Aprendí la palabra “machismo” en un lugar de comida mexicana. Con mi esmalte de uñas negras, una declaración de mi última fase de no conformidad, hice mi pedido y esperé pacientemente a que llamaran mi nombre. Cuando lo hicieron, tomé mi bolsa para llevar del hombre al otro lado del mostrador, quien vio mis uñas negras brillantes extenderse. Señaló mis uñas y se rió, diciéndome que mis uñas estaban pintadas como si no lo supiera ya. Los tacos estaban deliciosos.
Me di cuenta de que el machismo es una obsesión por las apariencias. Superficial por naturaleza, sirve como una señal al mundo de que un hombre ha dominado el arte de la masculinidad. En una fachada total, los hombres están en un duelo con las expectativas a lo alto del mediodía y el primero en parpadear es asesinado a tiros.
No estoy del todo seguro de dónde proviene este machismo ácido o qué lo hace persistir a lo largo de las generaciones. Podría ser un dogma misógino o un estado perpetuo de supervivencia que contamina el concepto de masculinidad. Sin embargo, se ha convertido en una leyenda que los hombres latinos son los más machos entre los machos.
Y estas trampas finalmente recayeron en mi padre. Tal vez no era una fachada, sino más bien una capa fina de armadura que había usado para proteger las partes tiernas de sí mismo de un mundo que exigía dureza y estoicismo. Porque cuando pienso en mi padre, recuerdo las partes más tiernas de él.
En mis preciados recuerdos, veo a mi padre cortando hábilmente una jugosa sandía en el verano, sus manos moviéndose con precisión. Cada corte es deliberado y seguro. Toma un cubo de sandía, extiende su mano para ofrecerme la primera pieza. En ese simple acto, presenció una muestra profunda de fuerza.
Y luego esas mañanas serenas, cuando el mundo está quieto. Veo a mi papá empujando la cortadora de sacate. Su dulce silbido llamando a las palomas y resonando en el vecindario. En estos momentos, su masculinidad irradia con un poder tranquilo, una suavidad que sostiene el peso del mundo.

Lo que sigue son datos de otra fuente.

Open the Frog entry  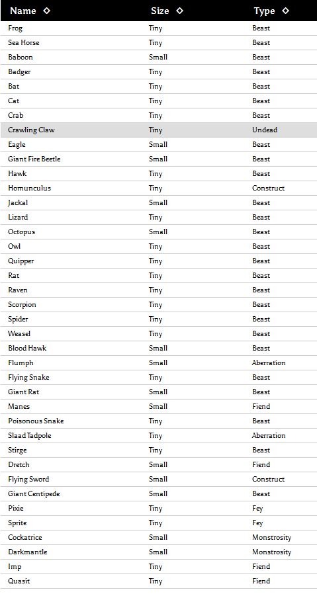click(x=15, y=28)
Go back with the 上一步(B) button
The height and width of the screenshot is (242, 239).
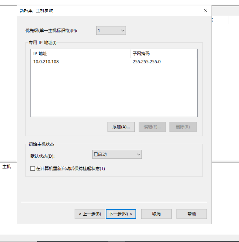90,214

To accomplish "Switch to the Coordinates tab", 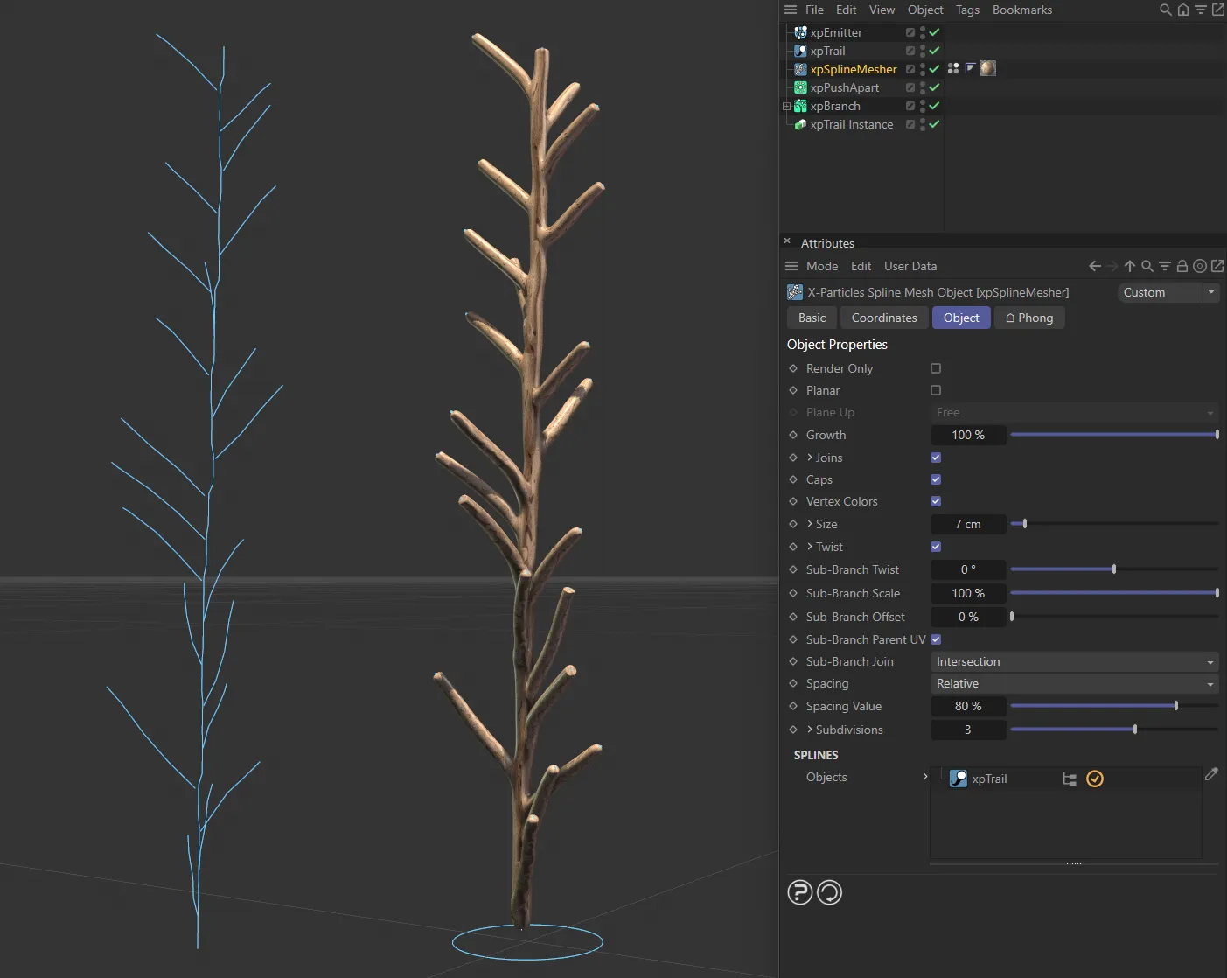I will [x=883, y=318].
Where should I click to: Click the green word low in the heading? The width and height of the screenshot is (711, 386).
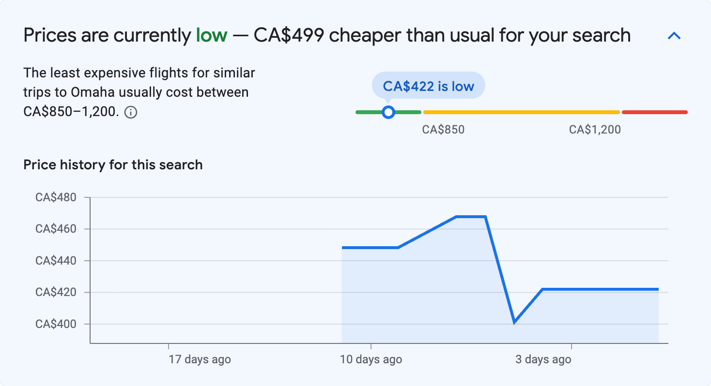[212, 35]
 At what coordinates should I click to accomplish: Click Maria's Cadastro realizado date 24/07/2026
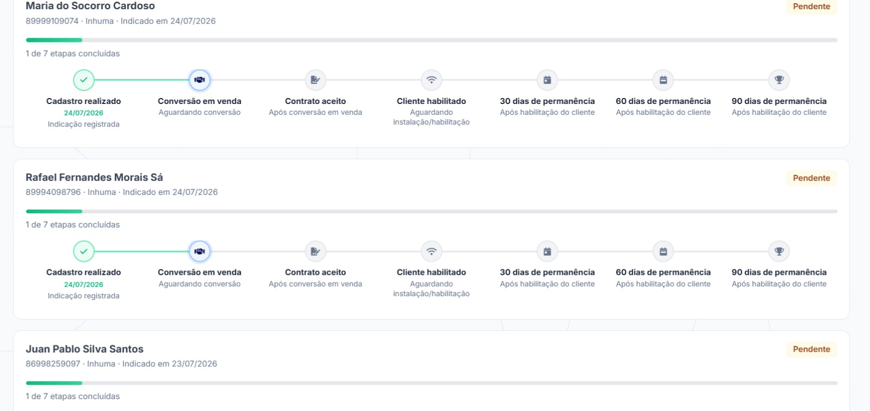(x=84, y=113)
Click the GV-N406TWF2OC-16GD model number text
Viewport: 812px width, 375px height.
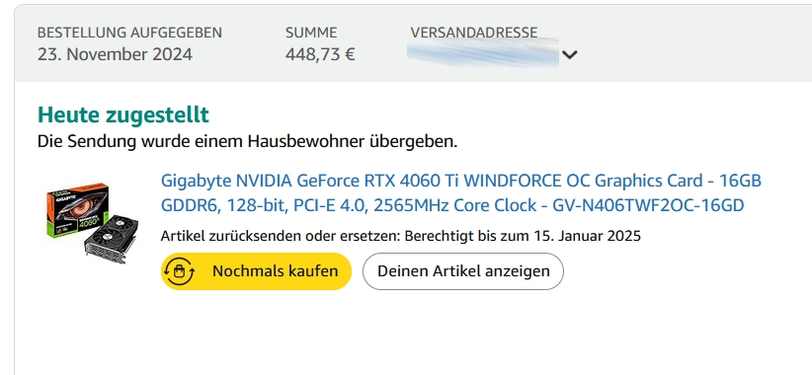click(x=648, y=206)
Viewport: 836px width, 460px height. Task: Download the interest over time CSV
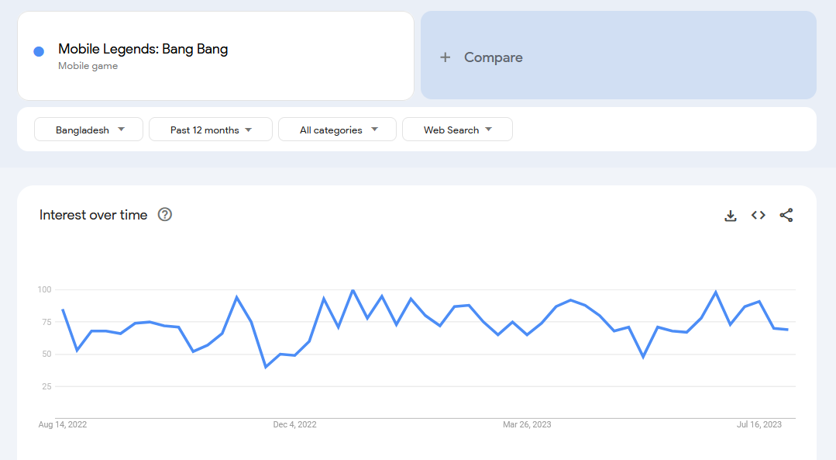coord(730,216)
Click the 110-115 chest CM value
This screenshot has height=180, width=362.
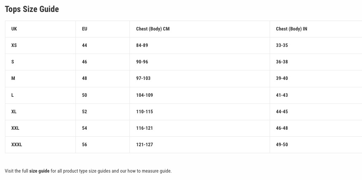click(144, 112)
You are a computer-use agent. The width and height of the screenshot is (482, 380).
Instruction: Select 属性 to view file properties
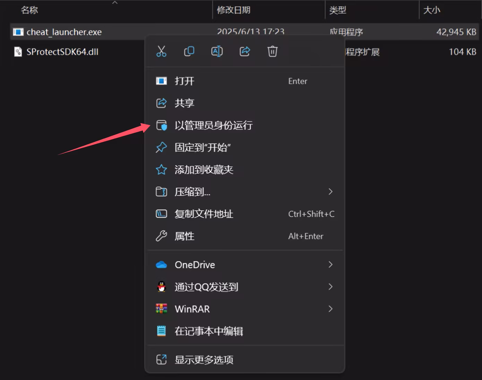pyautogui.click(x=184, y=236)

Los papás toman mentas extras del plato de mentas en los restaurantes. Sacuden las M&Ms en sus manos antes de meterlas en la boca. Hacen asados ritualmente. Estornudan innecesariamente fuerte. Se niegan a usar el GPS. Gruñen sin razón.

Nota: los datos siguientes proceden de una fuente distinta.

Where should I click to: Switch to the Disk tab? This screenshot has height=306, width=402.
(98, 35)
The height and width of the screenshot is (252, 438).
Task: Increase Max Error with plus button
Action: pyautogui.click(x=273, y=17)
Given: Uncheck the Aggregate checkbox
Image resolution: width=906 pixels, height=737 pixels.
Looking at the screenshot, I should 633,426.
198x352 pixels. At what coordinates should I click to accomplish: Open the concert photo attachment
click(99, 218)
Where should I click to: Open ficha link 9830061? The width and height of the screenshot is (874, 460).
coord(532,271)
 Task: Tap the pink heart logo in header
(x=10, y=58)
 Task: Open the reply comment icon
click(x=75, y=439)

En estas escenas, el machismo se desvanece y debajo se encuentra una sensación única de papacidad, una autenticidad tonta que brota cuando simplemente pueden ser ellos mismos.
Amo a mi papá. Es algo que nunca nos hemos dicho explícitamente e incluso al escribirlo ahora, se siente un poco extraño. Pero en lo más profundo, sé que mi papá me ama y él sabe que yo lo amo. Es una conexión que existe en nuestro silencio, transmitida a través de los pequeños momentos de dulzura, una mirada fugaz en la mesa de la cena, una nueva historia de su juventud que nunca he escuchado antes o un mensaje aleatorio en Facebook un martes por la tarde preguntando: “¿What’s up?”
A través de estos pequeños y tiernos momentos, se transmite el sentido de la masculinidad. La expectativa patriarcal seguirá exigiendo un hombre rudo y estoico. Esas características tóxicas se transmitirán previsiblemente a través de las generaciones. Pero es reconfortante saber que el lado más suave de la masculinidad se filtra a través de las grietas de la armadura y también se transmite.
Y tal vez, poco a poco, como el río Colorado talló los cañones, esa filtración lenta ensancha las grietas para que transmitamos estos momentos de vulnerabilidad, empatía y compasión. Si podemos hacer eso, entonces tal vez podamos cambiar el legado de la masculinidad y crear un camino más nutritivo hacia la masculinidad para las generaciones futuras.